Search Shortcut cmd + k | ctrl + k
rdf

A DuckDB extension to read and write RDF

Maintainer(s): nonodename

Installing and Loading

INSTALL rdf FROM community;
LOAD rdf;

Example

-- 0. Assuming the extension is already installed and loaded

-- 1. Get number of ntriples in a directory
SELECT COUNT(*) FROM read_rdf('data/shards/*.nt');

-- 2. Get subjects and predicates of a turtle file
SELECT subject, predicate FROM read_rdf('test/rdf/tests.ttl');

-- 3. Write a query to turtle RDF, using R2RML mapping
COPY (SELECT empno, ename, deptno FROM emp)
TO 'output.nt'
(FORMAT r2rml, mapping 'mapping.ttl');

-- 4. Execute a full R2RML mapping (with embedded queries) to write RDF
COPY (SELECT 1) TO 'output.nt' (FORMAT r2rml, mapping 'mapping.ttl');

-- 5. Check if an R2RML mapping is valid
SELECT is_valid_r2rml('mapping.ttl');

-- 6. Pivot RDF to a wide table
SELECT * FROM pivot_rdf('data.ttl');

-- 7. Read a SPARQL endpoint
SELECT * FROM read_sparql(
         'https://query.wikidata.org/sparql',
         'SELECT (COUNT(*) AS ?count) WHERE { ?item wdt:P31 wd:Q5 .}'
     );

About rdf

The duck_rdf extension enables DuckDB to read and write RDF (Resource Description Framework) data directly, using the SERD library for parsing and serialization.

Supported Formats

Read: Turtle (.ttl), NTriples (.nt), NQuads (.nq), TriG (.trig), and RDF/XML (.rdf/.xml, experimental — read-only).

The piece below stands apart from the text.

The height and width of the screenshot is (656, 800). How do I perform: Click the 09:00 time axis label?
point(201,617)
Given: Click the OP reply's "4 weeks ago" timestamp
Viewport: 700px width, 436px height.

Write: NTriples, Turtle, NQuads (via R2RML mapping).

Reading RDF

read_rdf() returns six columns: subject, predicate, object (always populated), and graph, language_tag, datatype (nullable). It accepts a file path or glob pattern; multiple matched files are scanned in parallel. .gz and .zst compressed files are supported (note that you need to load the parquet extension for the libzstd library to be loaded). The RDF format is auto-detected by file extension but can be overridden with the file_type parameter.

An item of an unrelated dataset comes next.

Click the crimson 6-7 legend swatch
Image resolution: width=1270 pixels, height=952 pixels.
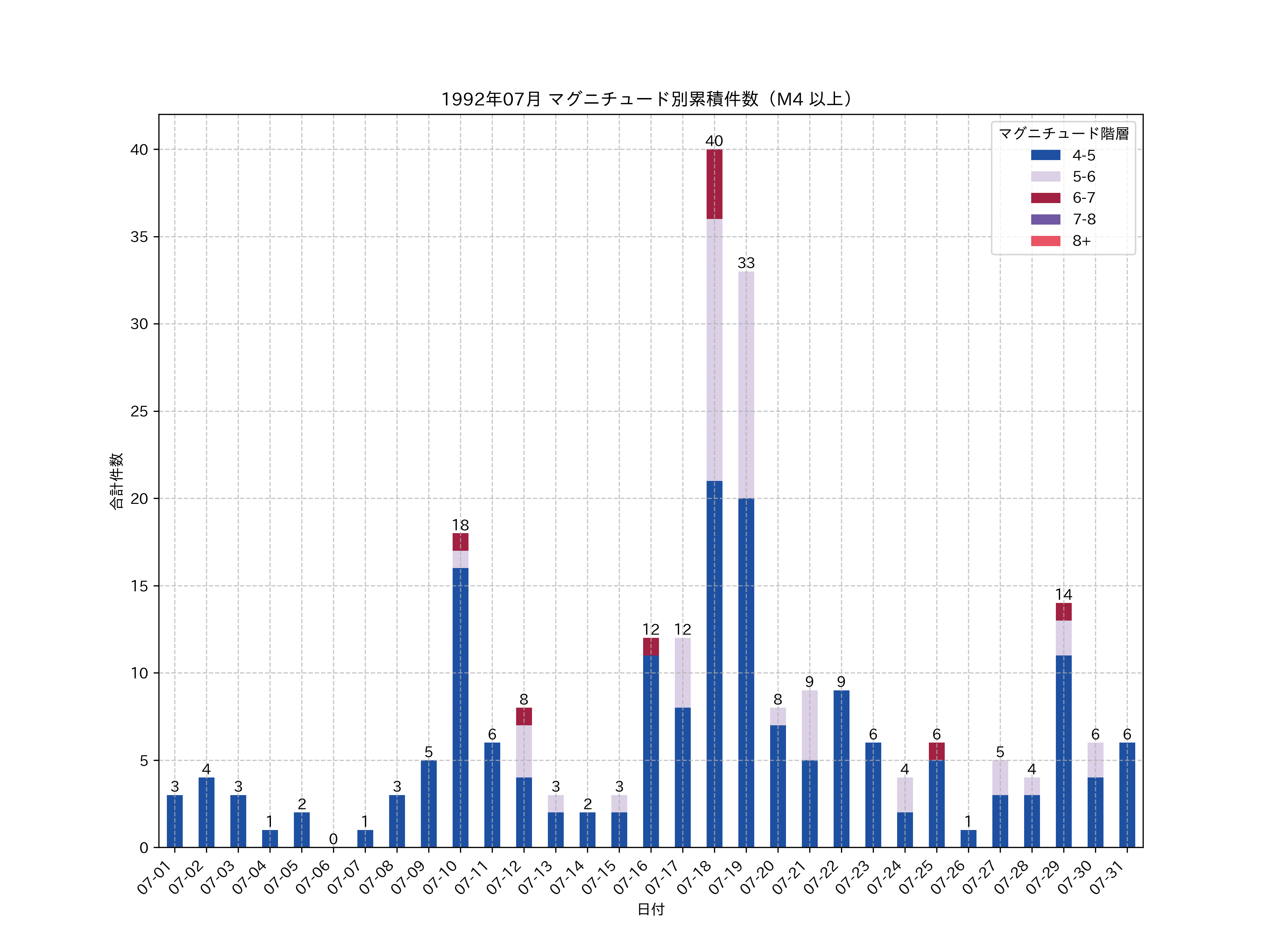[x=1045, y=198]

SELECT subject, predicate FROM read_rdf('data.ttl');
SELECT COUNT(*) FROM read_rdf('data/shards/*.nt');
SELECT * FROM read_rdf('data/*.dat', file_type = 'ttl', strict_parsing = false);

Optional parameters:

Parameter Default Description
strict_parsing true Set to false to allow malformed URIs
prefix_expansion false Expand CURIE-form URIs to full URIs (Turtle/TriG only)
file_type auto-detected Override format: ttl, nt, nq, trig, rdf/xml

pivot_rdf() takes the same path/glob argument as read_rdf() and returns a pivoted table, one column per predicate, at least one row per subject. (To operate on arbitrary file sizes subjects may be repeated if encountered out of sequence). While a pivot is possible in the SQL domain, it is subject to memory limits which this function aims to avoid by doing two passes on the RDF, the first profiling the shape of the data using profile_rdf().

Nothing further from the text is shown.